While fictional stories provide for hours of entertainment, develops imagination, inspires creativity and stirs a desire to continue reading, there is something to be said for encouraging children to read nonfictional text. While I do not discount the benefits of reading fiction, as any reading that a child participates in is more beneficial than no reading at all, there have been studies as of late that have revealed better performance in school among children who read a greater quantity of nonfiction than fiction.
Your children are most likely already being encouraged to read nonfiction-based literature behind the classroom doors as Common Core State Standards (CCSS) in Literacy has placed more of an emphasis on reading comprehension and the overall complexity of the written text across all grade levels. Teachers are required to integrate biographies and autobiographies, scholarly journals, essays, and literary nonfiction into their curriculum, as well as a focus on research skills.

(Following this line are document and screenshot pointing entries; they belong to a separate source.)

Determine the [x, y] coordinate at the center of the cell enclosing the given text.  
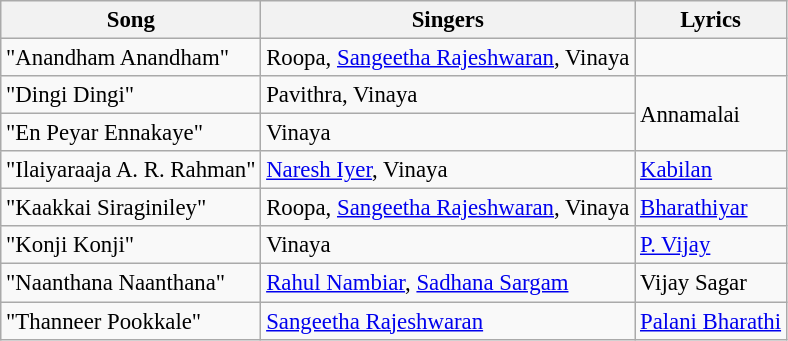
"Ilaiyaraaja A. R. Rahman" [131, 170]
Kabilan [711, 170]
Lyrics [711, 20]
Singers [448, 20]
Sangeetha Rajeshwaran [448, 321]
Pavithra, Vinaya [448, 95]
"Konji Konji" [131, 245]
Song [131, 20]
P. Vijay [711, 245]
"Anandham Anandham" [131, 58]
"Dingi Dingi" [131, 95]
"En Peyar Ennakaye" [131, 133]
Vijay Sagar [711, 283]
Naresh Iyer, Vinaya [448, 170]
"Kaakkai Siraginiley" [131, 208]
Palani Bharathi [711, 321]
"Naanthana Naanthana" [131, 283]
Bharathiyar [711, 208]
Annamalai [711, 114]
Rahul Nambiar, Sadhana Sargam [448, 283]
"Thanneer Pookkale" [131, 321]
Capture the cell that displays the provided text and extract its (X, Y) central coordinate. 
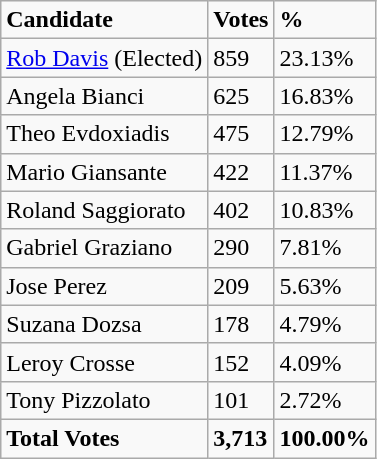
4.09% (324, 362)
209 (241, 286)
422 (241, 172)
290 (241, 248)
% (324, 20)
100.00% (324, 438)
16.83% (324, 96)
10.83% (324, 210)
Roland Saggiorato (104, 210)
402 (241, 210)
178 (241, 324)
23.13% (324, 58)
Votes (241, 20)
7.81% (324, 248)
3,713 (241, 438)
625 (241, 96)
2.72% (324, 400)
475 (241, 134)
Jose Perez (104, 286)
Suzana Dozsa (104, 324)
4.79% (324, 324)
Angela Bianci (104, 96)
Gabriel Graziano (104, 248)
Total Votes (104, 438)
11.37% (324, 172)
Leroy Crosse (104, 362)
Tony Pizzolato (104, 400)
152 (241, 362)
101 (241, 400)
12.79% (324, 134)
5.63% (324, 286)
859 (241, 58)
Candidate (104, 20)
Rob Davis (Elected) (104, 58)
Theo Evdoxiadis (104, 134)
Mario Giansante (104, 172)
Locate the cell with the specified text and output its (X, Y) center coordinate. 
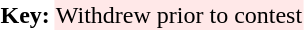
Withdrew prior to contest (178, 15)
Return [x, y] of the center of cell containing provided text 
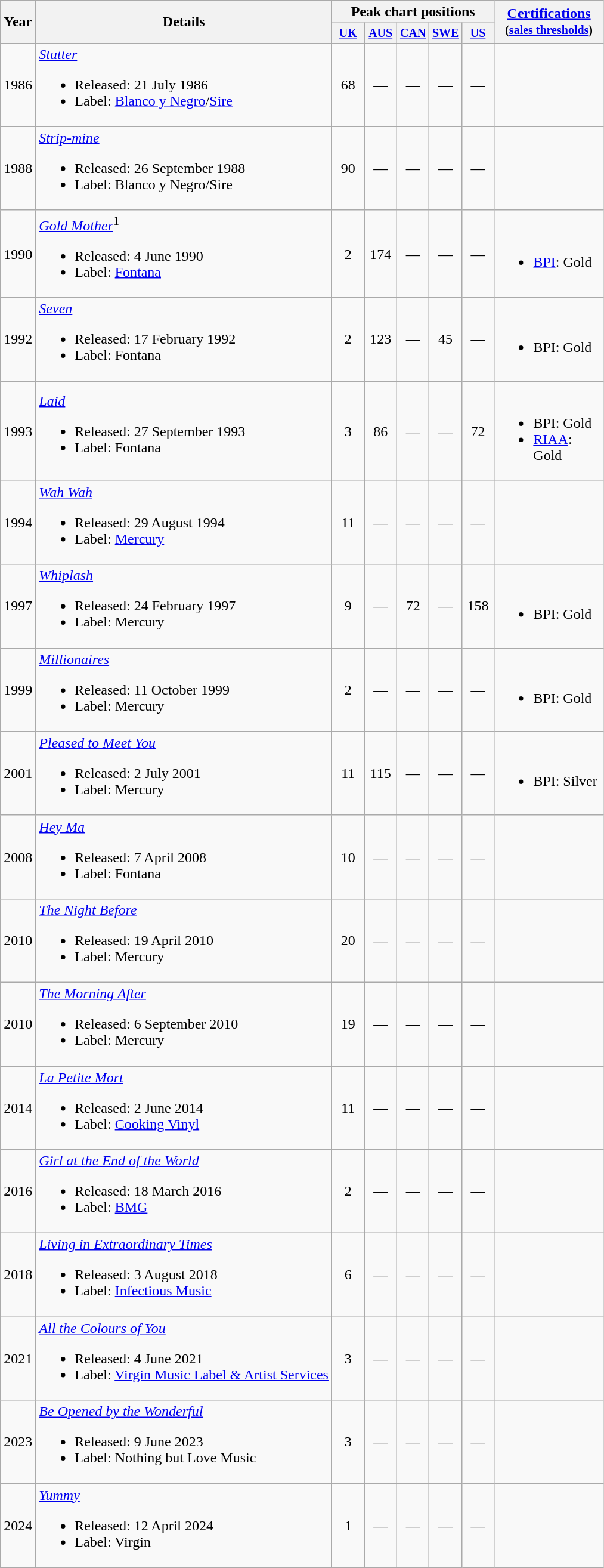
Peak chart positions [413, 12]
CAN [413, 33]
WhiplashReleased: 24 February 1997Label: Mercury [184, 606]
1994 [18, 522]
2021 [18, 1358]
LaidReleased: 27 September 1993Label: Fontana [184, 430]
Be Opened by the WonderfulReleased: 9 June 2023Label: Nothing but Love Music [184, 1441]
10 [348, 856]
All the Colours of YouReleased: 4 June 2021Label: Virgin Music Label & Artist Services [184, 1358]
68 [348, 85]
Certifications(sales thresholds) [549, 22]
BPI: GoldRIAA: Gold [549, 430]
1986 [18, 85]
158 [478, 606]
6 [348, 1274]
1992 [18, 339]
La Petite MortReleased: 2 June 2014Label: Cooking Vinyl [184, 1107]
Hey MaReleased: 7 April 2008Label: Fontana [184, 856]
86 [380, 430]
2014 [18, 1107]
1997 [18, 606]
1990 [18, 254]
19 [348, 1023]
UK [348, 33]
SWE [445, 33]
2008 [18, 856]
1993 [18, 430]
Gold Mother1Released: 4 June 1990Label: Fontana [184, 254]
45 [445, 339]
2016 [18, 1191]
YummyReleased: 12 April 2024Label: Virgin [184, 1525]
20 [348, 940]
2023 [18, 1441]
1 [348, 1525]
US [478, 33]
2001 [18, 773]
BPI: Silver [549, 773]
1999 [18, 689]
9 [348, 606]
Pleased to Meet YouReleased: 2 July 2001Label: Mercury [184, 773]
MillionairesReleased: 11 October 1999Label: Mercury [184, 689]
115 [380, 773]
123 [380, 339]
Year [18, 22]
AUS [380, 33]
The Night BeforeReleased: 19 April 2010Label: Mercury [184, 940]
174 [380, 254]
Living in Extraordinary TimesReleased: 3 August 2018Label: Infectious Music [184, 1274]
2024 [18, 1525]
1988 [18, 168]
Girl at the End of the WorldReleased: 18 March 2016Label: BMG [184, 1191]
Wah WahReleased: 29 August 1994Label: Mercury [184, 522]
Strip-mineReleased: 26 September 1988Label: Blanco y Negro/Sire [184, 168]
The Morning AfterReleased: 6 September 2010Label: Mercury [184, 1023]
90 [348, 168]
2018 [18, 1274]
SevenReleased: 17 February 1992Label: Fontana [184, 339]
StutterReleased: 21 July 1986Label: Blanco y Negro/Sire [184, 85]
Details [184, 22]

Studies have shown that students who read self-selected nonfiction more frequently than fiction are more likely to score higher on standardized tests, earn higher grades in college, have an increased vocabulary and fluency, and greater comprehension and thinking skills.

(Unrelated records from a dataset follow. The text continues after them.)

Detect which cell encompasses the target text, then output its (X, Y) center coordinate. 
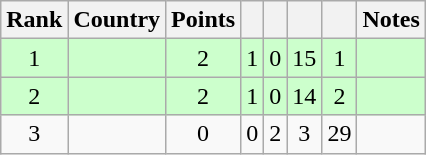
Notes (391, 20)
Country (117, 20)
15 (304, 58)
14 (304, 96)
29 (340, 134)
Rank (34, 20)
Points (204, 20)
Pinpoint the cell where the given text exists, returning its [X, Y] midpoint coordinate. 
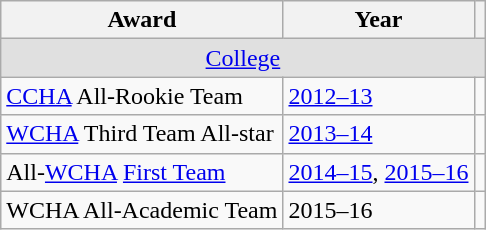
2014–15, 2015–16 [378, 172]
CCHA All-Rookie Team [142, 96]
College [243, 58]
2013–14 [378, 134]
WCHA All-Academic Team [142, 210]
2015–16 [378, 210]
2012–13 [378, 96]
Year [378, 20]
WCHA Third Team All-star [142, 134]
All-WCHA First Team [142, 172]
Award [142, 20]
Identify which cell holds the provided text, then report its [x, y] central coordinate. 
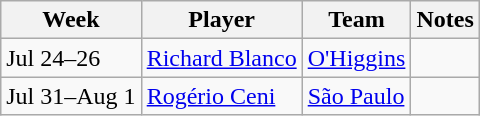
Notes [445, 20]
Week [71, 20]
São Paulo [356, 96]
Rogério Ceni [222, 96]
Jul 31–Aug 1 [71, 96]
Player [222, 20]
Jul 24–26 [71, 58]
O'Higgins [356, 58]
Richard Blanco [222, 58]
Team [356, 20]
Return the (x, y) coordinate for the center point of the cell that contains the specified text.  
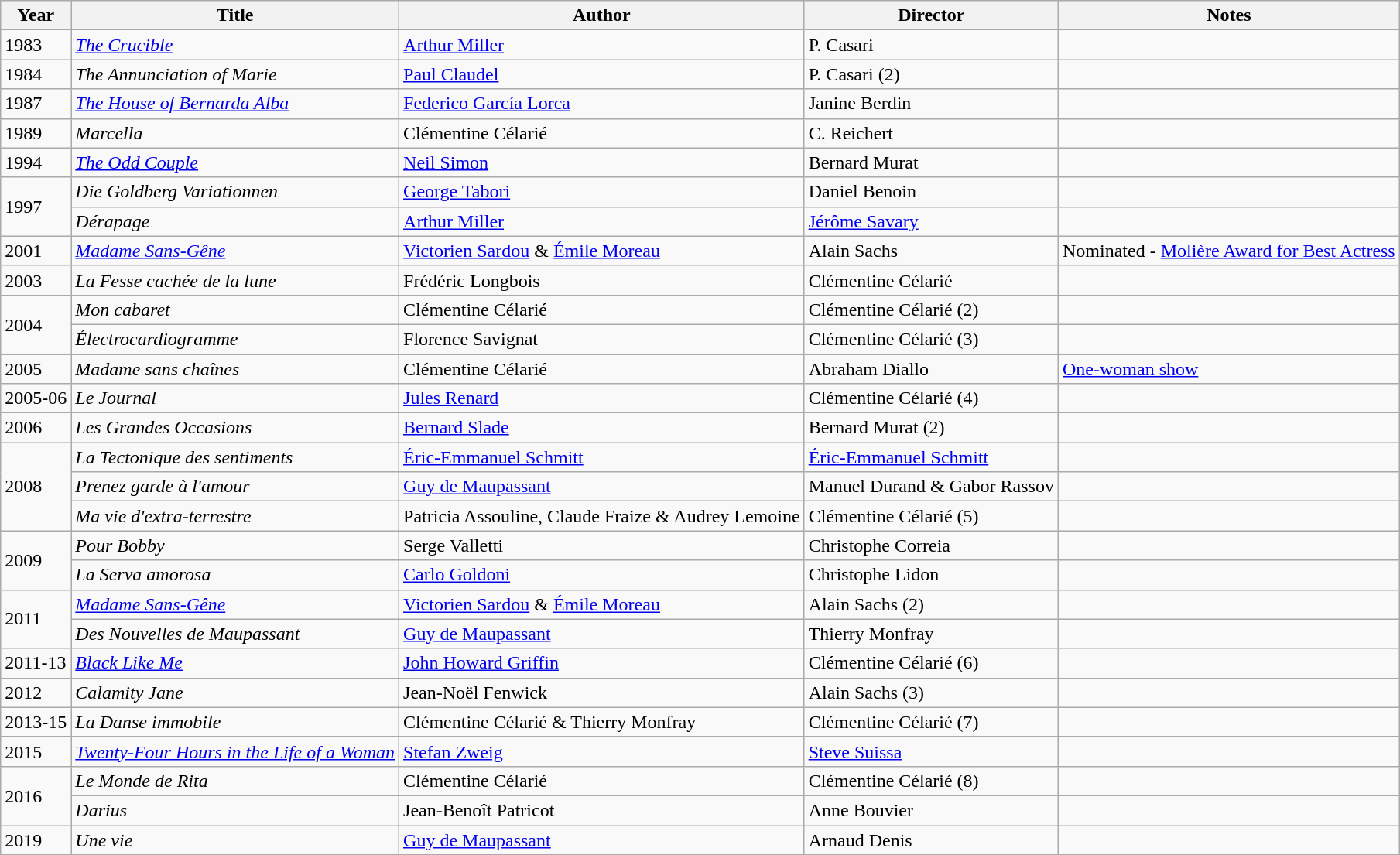
Bernard Murat (2) (931, 428)
The Crucible (235, 45)
2001 (36, 251)
1997 (36, 207)
Alain Sachs (931, 251)
Une vie (235, 840)
2011-13 (36, 663)
Die Goldberg Variationnen (235, 192)
Black Like Me (235, 663)
2011 (36, 619)
Ma vie d'extra-terrestre (235, 516)
1989 (36, 133)
Dérapage (235, 221)
Neil Simon (602, 163)
Clémentine Célarié (2) (931, 310)
Bernard Murat (931, 163)
Électrocardiogramme (235, 339)
2016 (36, 796)
Notes (1229, 15)
Madame sans chaînes (235, 369)
Le Monde de Rita (235, 781)
Bernard Slade (602, 428)
Frédéric Longbois (602, 280)
2005-06 (36, 399)
Florence Savignat (602, 339)
Jules Renard (602, 399)
Stefan Zweig (602, 751)
Clémentine Célarié (8) (931, 781)
Anne Bouvier (931, 810)
Le Journal (235, 399)
Manuel Durand & Gabor Rassov (931, 487)
2012 (36, 693)
Jean-Noël Fenwick (602, 693)
2015 (36, 751)
Clémentine Célarié & Thierry Monfray (602, 722)
Alain Sachs (3) (931, 693)
Christophe Correia (931, 546)
Des Nouvelles de Maupassant (235, 634)
Janine Berdin (931, 104)
1994 (36, 163)
Carlo Goldoni (602, 575)
Paul Claudel (602, 74)
The Annunciation of Marie (235, 74)
Darius (235, 810)
Clémentine Célarié (4) (931, 399)
The Odd Couple (235, 163)
2009 (36, 560)
2019 (36, 840)
Thierry Monfray (931, 634)
Marcella (235, 133)
2006 (36, 428)
Federico García Lorca (602, 104)
Alain Sachs (2) (931, 604)
Daniel Benoin (931, 192)
John Howard Griffin (602, 663)
Jérôme Savary (931, 221)
Les Grandes Occasions (235, 428)
One-woman show (1229, 369)
George Tabori (602, 192)
La Tectonique des sentiments (235, 457)
Nominated - Molière Award for Best Actress (1229, 251)
Clémentine Célarié (5) (931, 516)
2013-15 (36, 722)
C. Reichert (931, 133)
Patricia Assouline, Claude Fraize & Audrey Lemoine (602, 516)
2003 (36, 280)
Steve Suissa (931, 751)
Mon cabaret (235, 310)
P. Casari (2) (931, 74)
Prenez garde à l'amour (235, 487)
2008 (36, 487)
2005 (36, 369)
Clémentine Célarié (7) (931, 722)
Title (235, 15)
Clémentine Célarié (6) (931, 663)
La Serva amorosa (235, 575)
2004 (36, 324)
Author (602, 15)
Serge Valletti (602, 546)
Year (36, 15)
P. Casari (931, 45)
Arnaud Denis (931, 840)
Calamity Jane (235, 693)
Director (931, 15)
Clémentine Célarié (3) (931, 339)
Christophe Lidon (931, 575)
1984 (36, 74)
1983 (36, 45)
Jean-Benoît Patricot (602, 810)
Twenty-Four Hours in the Life of a Woman (235, 751)
The House of Bernarda Alba (235, 104)
La Fesse cachée de la lune (235, 280)
1987 (36, 104)
La Danse immobile (235, 722)
Pour Bobby (235, 546)
Abraham Diallo (931, 369)
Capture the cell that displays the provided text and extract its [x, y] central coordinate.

To further support the push for nonfiction, research on the topic has also revealed that students who have a history of reading this type of literature have a stronger foundation of background knowledge that can be connected to topics learned in school. The more connections that are made between text-to-self, text-to-text, or text-to-world, the more meaningful the lesson will be to your child. The more meaningful the lesson, the more your child will evaluate the information given and then create based on their own understanding…and that is the ultimate goal of every concept taught in school!